- GIVEN EXERCISE
Substitute "display size" for "image size" in the material from its start through the line containing "coordinates (1003, 134).", and give that part back with everything else unchanged.

— begin INFORMATION GIVEN —

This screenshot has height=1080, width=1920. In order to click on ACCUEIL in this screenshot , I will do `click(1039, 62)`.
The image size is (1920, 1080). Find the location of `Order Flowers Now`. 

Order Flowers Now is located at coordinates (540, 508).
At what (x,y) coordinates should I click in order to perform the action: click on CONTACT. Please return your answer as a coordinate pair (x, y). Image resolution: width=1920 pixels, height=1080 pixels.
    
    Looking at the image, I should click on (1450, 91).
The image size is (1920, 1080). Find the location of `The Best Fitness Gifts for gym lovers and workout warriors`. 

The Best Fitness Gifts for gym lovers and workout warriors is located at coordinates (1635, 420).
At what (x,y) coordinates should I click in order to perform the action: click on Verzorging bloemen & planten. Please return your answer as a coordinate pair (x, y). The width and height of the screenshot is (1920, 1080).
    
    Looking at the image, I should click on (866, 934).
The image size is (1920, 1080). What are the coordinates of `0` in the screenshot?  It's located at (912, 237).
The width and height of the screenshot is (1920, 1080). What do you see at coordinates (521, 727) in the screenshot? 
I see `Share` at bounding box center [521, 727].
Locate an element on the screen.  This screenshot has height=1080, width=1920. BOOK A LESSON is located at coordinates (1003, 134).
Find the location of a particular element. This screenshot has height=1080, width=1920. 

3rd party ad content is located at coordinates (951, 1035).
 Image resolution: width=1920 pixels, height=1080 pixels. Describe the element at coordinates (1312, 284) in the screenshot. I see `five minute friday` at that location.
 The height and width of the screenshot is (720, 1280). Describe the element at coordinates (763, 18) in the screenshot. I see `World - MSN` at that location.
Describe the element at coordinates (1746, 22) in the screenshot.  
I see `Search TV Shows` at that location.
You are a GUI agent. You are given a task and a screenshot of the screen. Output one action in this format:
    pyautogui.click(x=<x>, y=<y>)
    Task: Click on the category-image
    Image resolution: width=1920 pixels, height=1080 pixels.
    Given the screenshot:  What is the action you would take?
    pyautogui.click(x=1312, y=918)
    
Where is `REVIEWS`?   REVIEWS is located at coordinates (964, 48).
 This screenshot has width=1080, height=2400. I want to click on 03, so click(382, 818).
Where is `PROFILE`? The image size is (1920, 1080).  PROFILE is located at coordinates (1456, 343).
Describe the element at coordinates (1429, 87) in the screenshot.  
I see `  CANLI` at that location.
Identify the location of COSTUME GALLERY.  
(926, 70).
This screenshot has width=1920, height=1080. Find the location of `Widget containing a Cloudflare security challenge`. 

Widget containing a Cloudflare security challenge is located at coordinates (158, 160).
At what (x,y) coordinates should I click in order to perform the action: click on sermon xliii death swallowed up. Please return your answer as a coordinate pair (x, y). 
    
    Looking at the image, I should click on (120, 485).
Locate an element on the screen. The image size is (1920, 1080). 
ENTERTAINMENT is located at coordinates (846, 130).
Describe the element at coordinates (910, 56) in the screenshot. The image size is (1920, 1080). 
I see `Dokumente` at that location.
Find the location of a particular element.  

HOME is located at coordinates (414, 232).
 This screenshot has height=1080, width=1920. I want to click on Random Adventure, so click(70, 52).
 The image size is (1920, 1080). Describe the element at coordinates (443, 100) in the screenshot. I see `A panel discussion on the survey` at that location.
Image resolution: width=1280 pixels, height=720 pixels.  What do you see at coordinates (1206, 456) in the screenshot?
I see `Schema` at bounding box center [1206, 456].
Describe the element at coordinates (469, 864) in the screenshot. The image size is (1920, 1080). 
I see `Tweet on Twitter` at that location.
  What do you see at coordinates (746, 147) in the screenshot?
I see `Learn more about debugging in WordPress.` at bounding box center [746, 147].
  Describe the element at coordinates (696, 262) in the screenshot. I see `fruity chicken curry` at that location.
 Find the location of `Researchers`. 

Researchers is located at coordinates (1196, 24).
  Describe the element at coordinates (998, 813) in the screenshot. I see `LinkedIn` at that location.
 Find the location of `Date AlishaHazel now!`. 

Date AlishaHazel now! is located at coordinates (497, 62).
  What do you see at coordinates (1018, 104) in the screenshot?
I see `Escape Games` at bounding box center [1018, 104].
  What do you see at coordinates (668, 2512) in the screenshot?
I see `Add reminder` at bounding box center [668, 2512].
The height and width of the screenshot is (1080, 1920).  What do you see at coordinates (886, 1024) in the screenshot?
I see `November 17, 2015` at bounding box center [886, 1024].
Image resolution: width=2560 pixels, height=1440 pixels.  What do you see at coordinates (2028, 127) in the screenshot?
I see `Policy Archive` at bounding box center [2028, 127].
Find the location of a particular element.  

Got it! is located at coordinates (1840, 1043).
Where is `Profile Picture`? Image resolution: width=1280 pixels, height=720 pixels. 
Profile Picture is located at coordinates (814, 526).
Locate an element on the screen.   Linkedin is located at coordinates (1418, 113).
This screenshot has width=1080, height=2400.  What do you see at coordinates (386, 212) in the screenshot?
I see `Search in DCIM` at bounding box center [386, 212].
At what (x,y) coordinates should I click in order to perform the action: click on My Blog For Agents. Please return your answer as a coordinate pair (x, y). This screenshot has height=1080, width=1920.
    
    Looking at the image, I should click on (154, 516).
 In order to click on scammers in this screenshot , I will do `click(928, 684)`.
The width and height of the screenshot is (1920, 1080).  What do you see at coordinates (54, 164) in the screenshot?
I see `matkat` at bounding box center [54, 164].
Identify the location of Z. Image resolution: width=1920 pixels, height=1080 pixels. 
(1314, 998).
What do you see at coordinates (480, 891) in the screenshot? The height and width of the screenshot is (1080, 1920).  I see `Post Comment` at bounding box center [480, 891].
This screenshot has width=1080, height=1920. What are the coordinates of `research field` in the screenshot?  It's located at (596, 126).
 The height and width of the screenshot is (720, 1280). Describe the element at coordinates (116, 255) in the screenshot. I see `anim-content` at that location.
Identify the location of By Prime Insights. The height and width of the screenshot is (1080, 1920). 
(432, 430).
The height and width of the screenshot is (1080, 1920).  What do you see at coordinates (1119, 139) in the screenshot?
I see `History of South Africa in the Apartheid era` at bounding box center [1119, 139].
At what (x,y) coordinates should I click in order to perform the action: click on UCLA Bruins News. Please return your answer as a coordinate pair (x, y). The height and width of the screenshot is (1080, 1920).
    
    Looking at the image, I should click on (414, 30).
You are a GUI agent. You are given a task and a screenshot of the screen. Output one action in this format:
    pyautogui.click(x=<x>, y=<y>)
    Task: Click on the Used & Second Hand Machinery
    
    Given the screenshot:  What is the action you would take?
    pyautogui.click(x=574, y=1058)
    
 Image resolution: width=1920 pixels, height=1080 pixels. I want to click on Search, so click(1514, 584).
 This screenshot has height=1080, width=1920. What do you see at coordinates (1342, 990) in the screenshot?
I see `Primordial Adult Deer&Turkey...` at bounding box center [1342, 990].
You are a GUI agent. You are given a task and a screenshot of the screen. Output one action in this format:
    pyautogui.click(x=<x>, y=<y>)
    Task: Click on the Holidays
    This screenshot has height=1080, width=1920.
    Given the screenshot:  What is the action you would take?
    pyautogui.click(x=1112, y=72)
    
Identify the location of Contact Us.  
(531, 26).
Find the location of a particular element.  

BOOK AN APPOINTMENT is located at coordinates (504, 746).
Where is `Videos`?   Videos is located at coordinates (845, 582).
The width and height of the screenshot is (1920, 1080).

— end INFORMATION GIVEN —

- RESULT OF THE EXERCISE
This screenshot has height=1080, width=1920. In order to click on ACCUEIL in this screenshot , I will do `click(1039, 62)`.
The display size is (1920, 1080). Find the location of `Order Flowers Now`. 

Order Flowers Now is located at coordinates (540, 508).
At what (x,y) coordinates should I click in order to perform the action: click on CONTACT. Please return your answer as a coordinate pair (x, y). Image resolution: width=1920 pixels, height=1080 pixels.
    
    Looking at the image, I should click on (1450, 91).
The display size is (1920, 1080). Find the location of `The Best Fitness Gifts for gym lovers and workout warriors`. 

The Best Fitness Gifts for gym lovers and workout warriors is located at coordinates (1635, 420).
At what (x,y) coordinates should I click in order to perform the action: click on Verzorging bloemen & planten. Please return your answer as a coordinate pair (x, y). The width and height of the screenshot is (1920, 1080).
    
    Looking at the image, I should click on (866, 934).
The display size is (1920, 1080). What are the coordinates of `0` in the screenshot?  It's located at (912, 237).
The width and height of the screenshot is (1920, 1080). What do you see at coordinates (521, 727) in the screenshot? 
I see `Share` at bounding box center [521, 727].
Locate an element on the screen.  This screenshot has height=1080, width=1920. BOOK A LESSON is located at coordinates (1003, 134).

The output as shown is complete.